[Dataset records]
*** Block opens ***

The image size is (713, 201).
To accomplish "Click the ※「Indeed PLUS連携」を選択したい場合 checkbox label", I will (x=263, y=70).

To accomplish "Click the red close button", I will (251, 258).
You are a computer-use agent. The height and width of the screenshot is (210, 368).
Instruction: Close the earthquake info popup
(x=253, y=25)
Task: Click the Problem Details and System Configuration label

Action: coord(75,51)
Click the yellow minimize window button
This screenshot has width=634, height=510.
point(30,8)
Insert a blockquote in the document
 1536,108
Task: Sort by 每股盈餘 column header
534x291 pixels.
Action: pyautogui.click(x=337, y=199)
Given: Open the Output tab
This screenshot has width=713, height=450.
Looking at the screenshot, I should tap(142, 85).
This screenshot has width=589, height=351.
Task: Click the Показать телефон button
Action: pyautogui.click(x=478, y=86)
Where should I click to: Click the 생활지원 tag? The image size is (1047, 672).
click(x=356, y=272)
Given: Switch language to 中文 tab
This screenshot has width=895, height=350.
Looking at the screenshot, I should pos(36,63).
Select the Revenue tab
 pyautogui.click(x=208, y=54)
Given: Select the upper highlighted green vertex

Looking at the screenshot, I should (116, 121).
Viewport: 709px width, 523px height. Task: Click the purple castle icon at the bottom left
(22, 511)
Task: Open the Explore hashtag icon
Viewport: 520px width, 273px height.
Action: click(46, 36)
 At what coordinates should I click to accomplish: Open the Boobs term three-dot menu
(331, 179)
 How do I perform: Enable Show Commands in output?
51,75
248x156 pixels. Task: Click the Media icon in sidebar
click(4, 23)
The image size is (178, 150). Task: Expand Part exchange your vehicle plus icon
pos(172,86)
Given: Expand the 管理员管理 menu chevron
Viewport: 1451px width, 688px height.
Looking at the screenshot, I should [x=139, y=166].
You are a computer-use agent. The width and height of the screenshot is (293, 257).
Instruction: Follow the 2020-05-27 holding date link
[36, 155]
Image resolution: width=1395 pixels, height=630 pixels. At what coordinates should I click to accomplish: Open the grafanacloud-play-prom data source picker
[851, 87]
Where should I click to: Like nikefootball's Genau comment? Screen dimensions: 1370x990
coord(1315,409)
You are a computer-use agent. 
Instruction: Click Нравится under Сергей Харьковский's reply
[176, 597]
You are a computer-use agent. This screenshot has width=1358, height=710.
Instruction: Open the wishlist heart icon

*** Block closes ***

About this exercise: Take every line from the data that contains the word "will".

Task response:
To accomplish "Click the ※「Indeed PLUS連携」を選択したい場合 checkbox label", I will (x=263, y=70).
To accomplish "Click the red close button", I will (251, 258).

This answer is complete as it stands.